Jakarta - Industri sepatu Indonesia menghadapi kenaikan biaya produksi di tengah persaingan dengan negara-negara lain terutama Vietnam. Naiknya biaya produksi mulai dari fasilitas publik seperti tarif tol hingga kenaikan upah minimum kota (UMK) membuat pabrikan sepatu harus berputar otak untuk bertahan, salah satunya perluasan investasi ke wilayah dengan UMK rendah.

"Kemungkinan ada perluasan industri di daerah yang kompetitif, yang kemarin sudah investasi di daerah baru, di 2021 expand kapasitas di daerah baru. Investasi baru ini bukan benar-benar baru, lebih ke perluasan kapasitas atau existing industri yang ada di Jateng atau Jabar pinggiran seperti Majalengka dan Cirebon," kata Direktur Eksekutif Asosiasi Persepatuan Indonesia (Aprisindo) Firman Bakrie via CNBC Indonesia, Kamis (27/1/2021).

Meski terkesan pindah pabrik, namun bukan berarti pabrik tersebut pindah seluruhnya ke tempat baru, melainkan penambahan pabrik baru di lokasi yang kompetitif. Hal ini seperti yang dilakukan banyak pabrikan sepatu tahun lalu, dimana tetap memiliki pabrik di Banten atau Jawa Barat sekitar Bekasi, juga menambah pabrik lain di Jateng.

"Lebih ke perluasan, karena ternyata biaya produksi meningkat, dari logistik bahan baku lebih mahal, bea masuk bahan baku lebih mahal.

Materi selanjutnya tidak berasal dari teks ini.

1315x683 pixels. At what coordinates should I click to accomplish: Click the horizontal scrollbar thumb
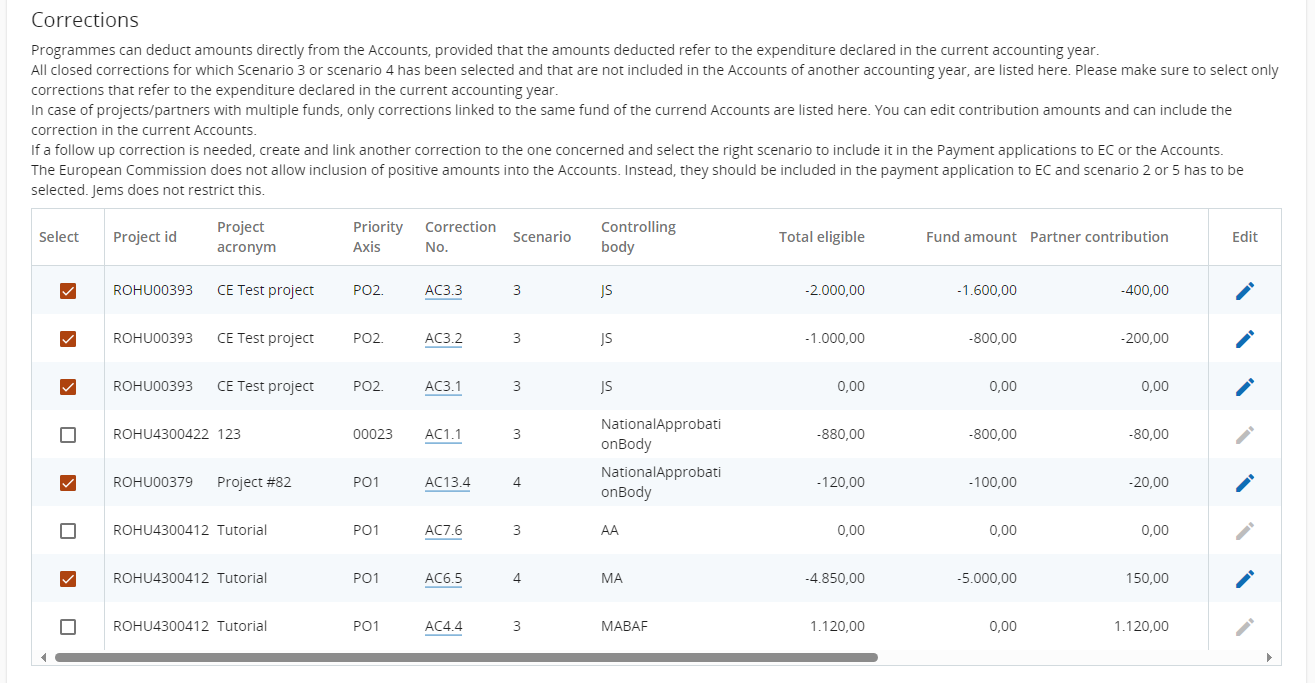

Ternyata di masa pandemi UMK naik. Fasilitas publik seperti tol itu juga cost logistic, premium kan bisa dikatakan hilang walau ada tapi tertentu aja, itu bagian dari cost logistik. Jadi komponen-komponen tadi naik semua tapi daya beli turun," sebut Firman.

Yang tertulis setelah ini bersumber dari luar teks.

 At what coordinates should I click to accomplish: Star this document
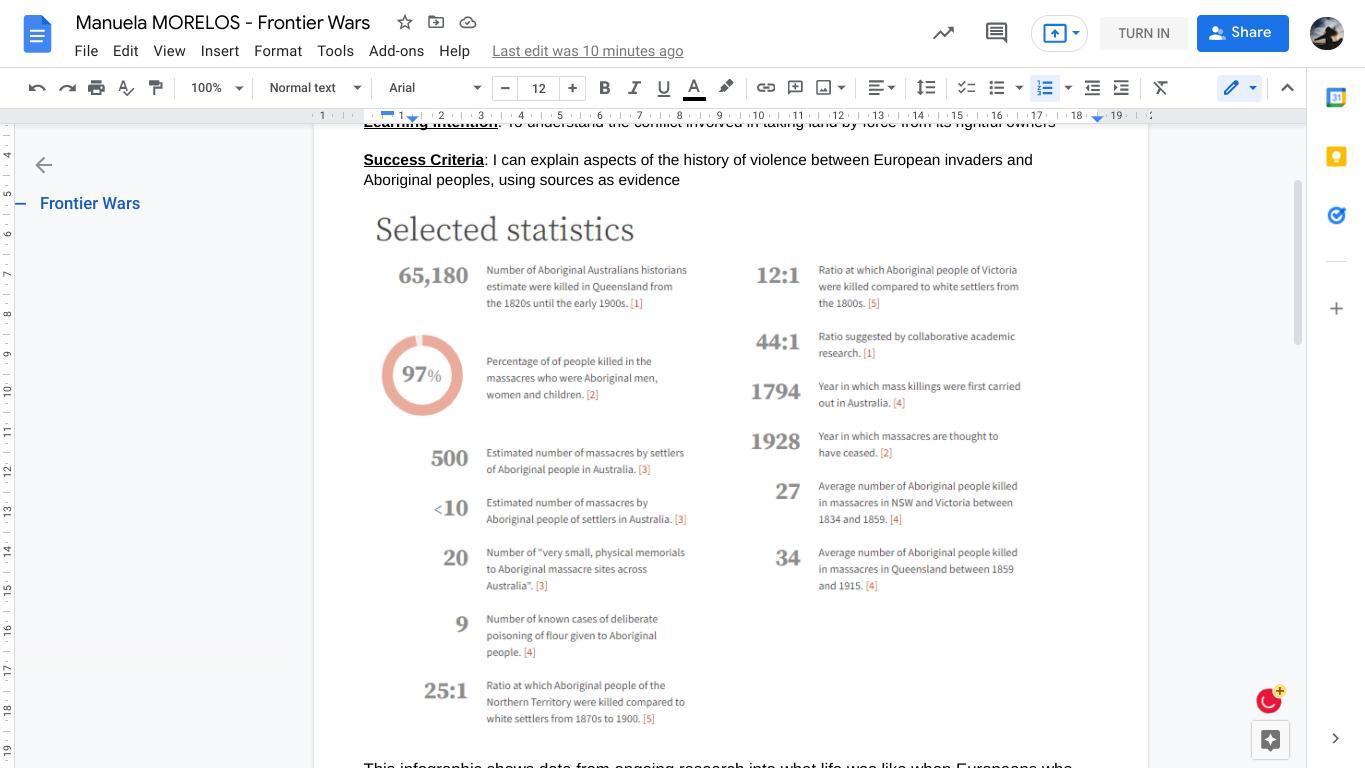[404, 22]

Keputusan untuk memilih tempat yang lebih kompetitif memang bukan tanpa alasan. Jika tidak, maka produk sepatu Indonesia sulit bersaing dengan meningkatnya produksi.

Di sisi lain, Vietnam yang menjadi saingan utama Indonesia memiliki kesepakatan perdagangan bebas dengan Uni Eropa dan tergabung dalam Trans-Pacific Partnership, kesepakatan perdagangan regional yang sempat diikuti Amerika Serikat.

"Bea masuk mereka lebih rendah dibanding dengan Indonesia. Dan jangan lupa kita juga sekarang kita berkompetisi dengan kebutuhan lain. Di seluruh dunia pasti ada penurunan daya beli, sekarang kompetisi nggak hanya produk sejenis, tapi dengan kebutuhan pokok. Harga jadi elemen penting untuk bisa survive di masa pandemi," sebutnya.